Requirement: Edit the lines below so that "submenu arrow" becomes "submenu toggle", keeping everything else the same. Leave the pictures out of your answer.

[Rows on where targets appear]
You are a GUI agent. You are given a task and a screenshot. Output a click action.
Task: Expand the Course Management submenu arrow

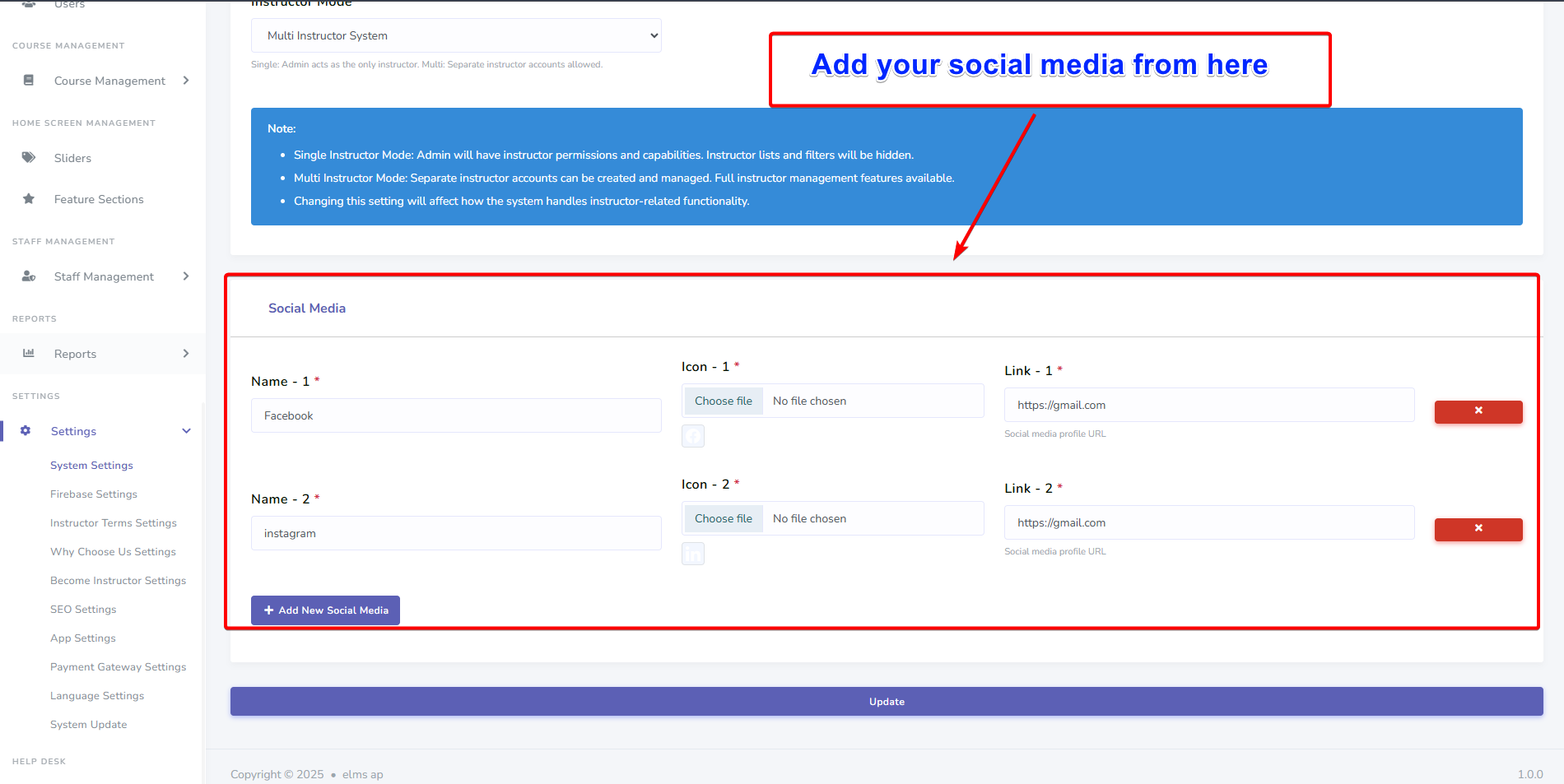(186, 81)
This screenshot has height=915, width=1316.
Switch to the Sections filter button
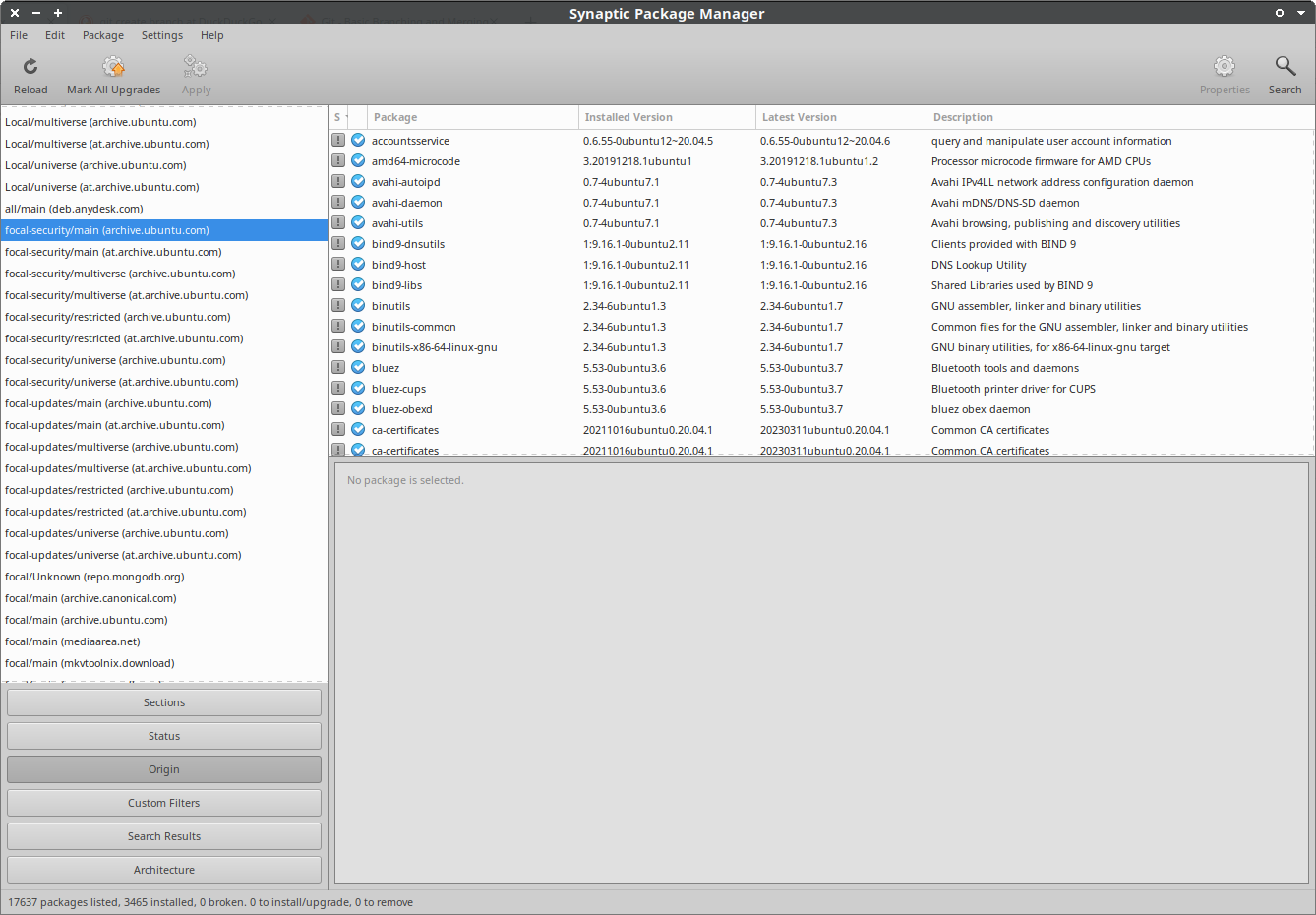tap(164, 702)
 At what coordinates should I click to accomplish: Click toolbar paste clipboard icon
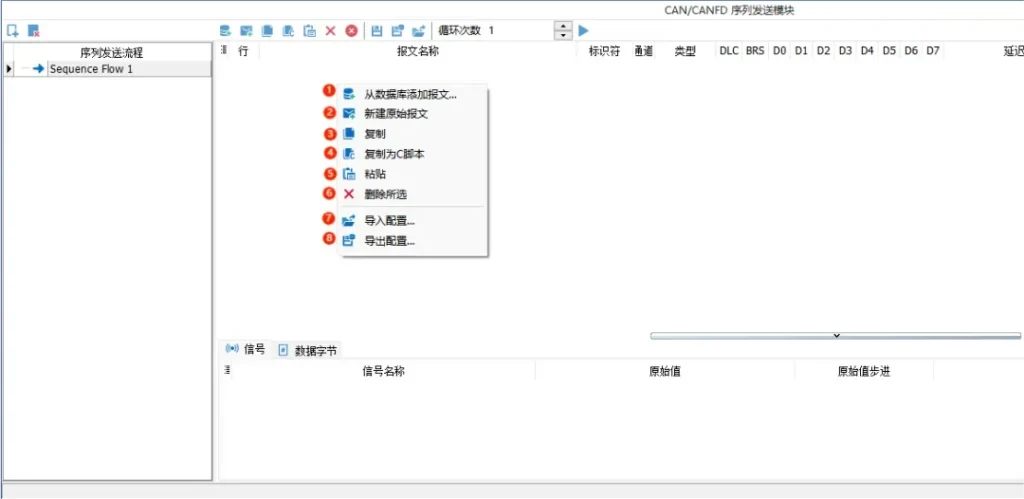[x=309, y=31]
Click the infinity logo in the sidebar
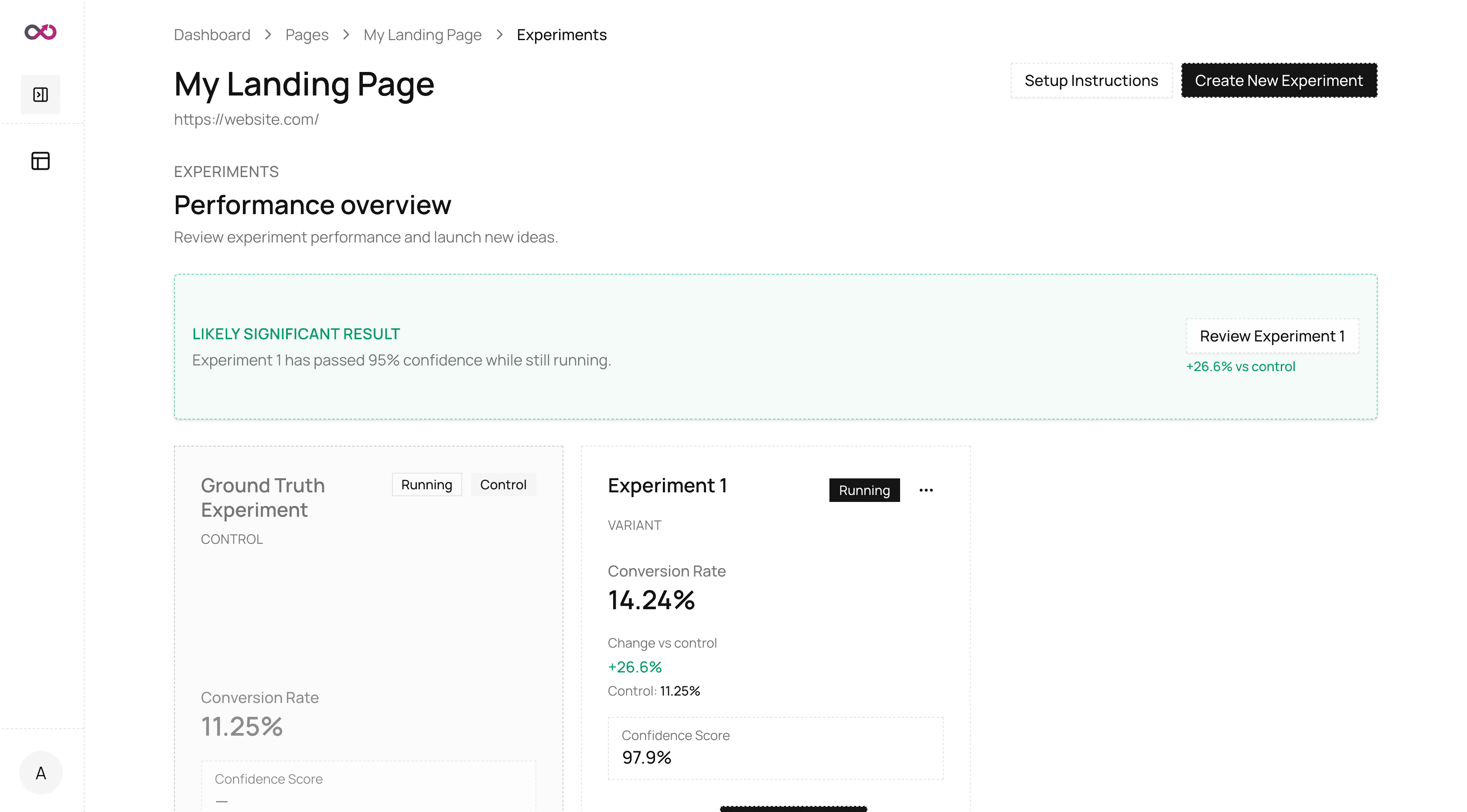This screenshot has height=812, width=1467. 41,32

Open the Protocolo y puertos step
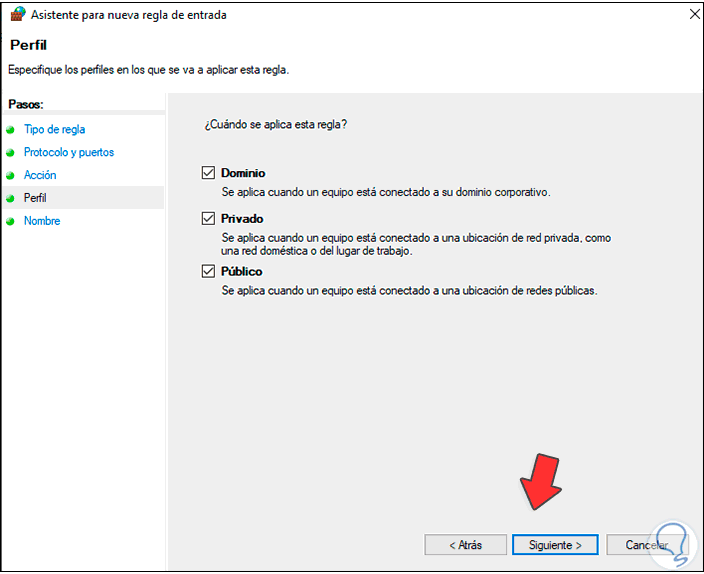coord(69,152)
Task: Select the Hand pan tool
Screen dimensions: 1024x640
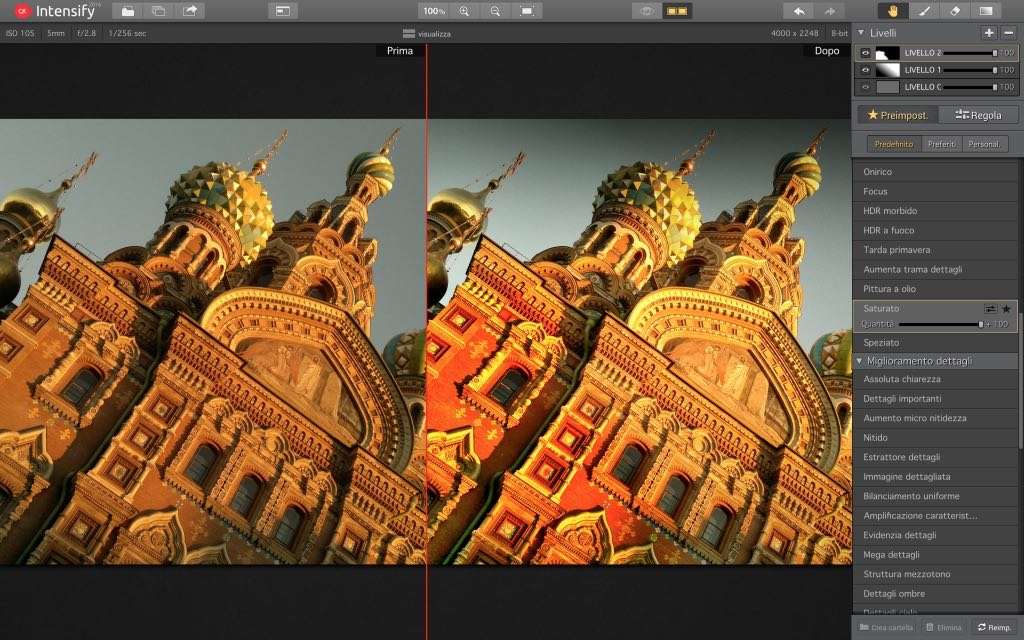Action: click(x=893, y=11)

Exercise solution:
You are a GUI agent. You are given a task and a screenshot. Output a click action.
Task: Expand the Course Management submenu toggle

(186, 81)
This screenshot has height=915, width=1316.
Switch to the Sections filter button
tap(164, 702)
 At what coordinates should I click to accomplish: Click toolbar paste clipboard icon
[x=309, y=31]
Click the infinity logo in the sidebar
This screenshot has height=812, width=1467. 41,32

Open the Protocolo y puertos step
coord(69,152)
Task: Select the Hand pan tool
Screen dimensions: 1024x640
Action: click(x=893, y=11)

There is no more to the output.